OPINION: Surge pricing will help airlines. Just witness Air India’s rather uncharacteristically cheeky ad inviting passengers effected by the sudden sharp hike in rail fares to opt for its services instead, or Spicejet CMD Ajay Singh, saying that surge pricing in Rajdhani and Shatabdi fares will positively impact Indian aviation.
Now that may not have been railway minister Suresh Prabhu’s intention at all when he announced that India’s premier trains – Rajdhani Express, Shatabdi Express and Duranto Express, would have surge pricing with immediate effect. But the intention was clearly not to help those travelling by these trains, in fact charge them a lot more.
According to the formula, with even 40% of the train empty, passengers in some cases will pay one-and-a-half times the base fare. Once half the tickets are sold out, fares will shoot up 1.5 times of the previous base fares in the premium trains. In a statement, the Railways has claimed that 142 trains (mainly high-end) out of about 12,500 total trains.
This however is again hitting at the middle income Indians most, already feeling the squeeze of static incomes and inflation. A comparison of air fares on some of the routes indicates that flying is cheaper.
Also most importantly, Indian Railways is a state monopoly. Surge pricing only works in a competitive arena. Surging prices indicate a need for more supply, which get the price back to its original level. That is not the case with railways. It gets to set whatever price it wants, with little regard for responding immediately to surges or fall in prices.
IR had last year experimented with a dynamic fare system for peak season trains dubbed Suvidha, which showed that it’s abuse of monopoly powers.
|Once half the tickets are sold out, fares will shoot up 1.5 times of the previous base fares in the premium trains|
Indians have responded angrily, and not without reason. They see dynamic pricing in airlines and cabs, and in both, there has been drastic reduction in what they end up paying. In cities, many have shifted to using cabs from not just autos, but also their own cars. And yes, better pricing has made the fastest growing major aviation market globally. Notably, both sectors are almost constantly innovating, not just in prices, but in the quality of services on offer, which get linked to prices. Crucially, in both cases, it is the private sector that is taking these steps.

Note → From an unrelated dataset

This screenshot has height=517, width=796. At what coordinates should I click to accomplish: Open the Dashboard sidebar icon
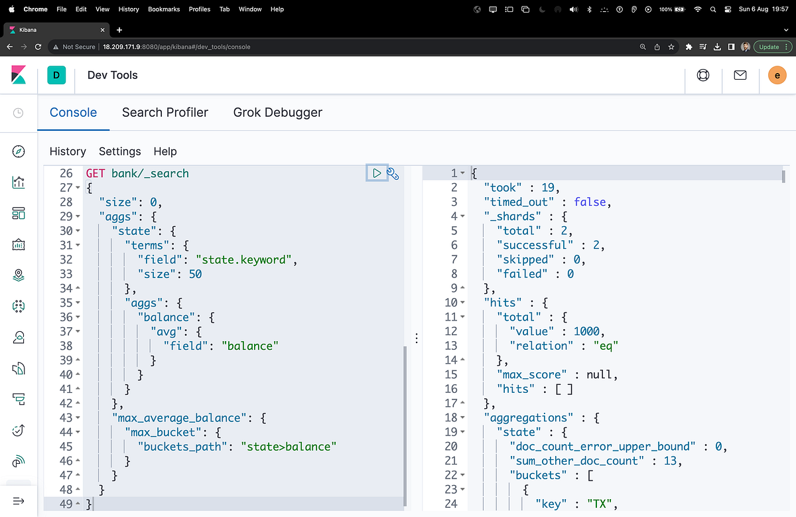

Even though it has annual budget larger than some countries, Indian Railways is one of the worst performing railways globally. Even though it is world’s fourth longest railway tracks, most made under imperial rule, there has been little effort to improve efficiency and services. Yes, there have been statements of intent. But most Indian use Indian Railways not because they want to, but because they are forced to. However, wherever there is competition with roadways and airways, railways comes second best. Extremely poorly run, unclean, unsafe, unhygienic, with rudimentary facilities, the romance of Indian Railways may be only in the eyes of the misty eyed or downright dumb. It is painful experience for most regular users, who in the best tradition of mai-baap governance, are grateful for any little improvement.
As protests against the Railways rose, it issued a statement. IR says it subsidises passengers to the extent of 73 paise per km. “And as a result of this subsidization of passenger services, the Indian Railways bore a loss of ₹33,490 crore on coaching services,” the statement read. The passenger revenue target for the current fiscal is ₹51,000 crore as against ₹45,000 crore in the last fiscal. That the Indian Railways have always been a loss making enterprise comes as no surprise for any Indian. It is also incidentally the largest public sector employer in the world, with no need ever to make any cutbacks despite such massive losses.
More insultingly, it says, “Lower-end common man is not affected by this experiment. 99% of the trains which carry 99.35% of our passengers are not impacted by this scheme. For the common man, rail fares remain much more competitive as compared to road,” reads a portion of the statement. So those who are impacted deserve to be? Is that what Indian Railways is saying? All the three trains are quite full, which means the prices could more than double almost every time. A railway official said fares for Garib Rath or Jan Shatabdi trains which are used by the common man are not effected. Rajdhani or Shatabdi trains are generally patronised by those who can afford premier service, he said. Well, he may not have noticed, but passengers of the three train categories already pay more. No wonder the aviation sector is eyeing the expected bonanza coming its way with undisguised glee. The only thing going for the railways, demand still far outstrips supply – in all forms of transport put together.
Travel agents say surge pricing is likely to make the railway ticket tout the happiest guy around, noted The New Indian Express. The present booking system does leave a window open for corruption by ticket examiners and booking clerks. This is likely to get sharper under surge pricing. Vacancies, if they exist, may benefit TTEs who take a huge cut during on-the-spot booking in trains.
Indian Railways needs a huge shake up. We would suggest it needs privatisation, and decentralised control at the day to day level. Look around the nations which are regarded to have best railways – Switzerland, Germany, Japan, France, UK etc – they are operate in the private sector. Of course such a step could help the people, but no Indian government, past or present, has been much concerned about that.
The groundswell of public outcry may change that.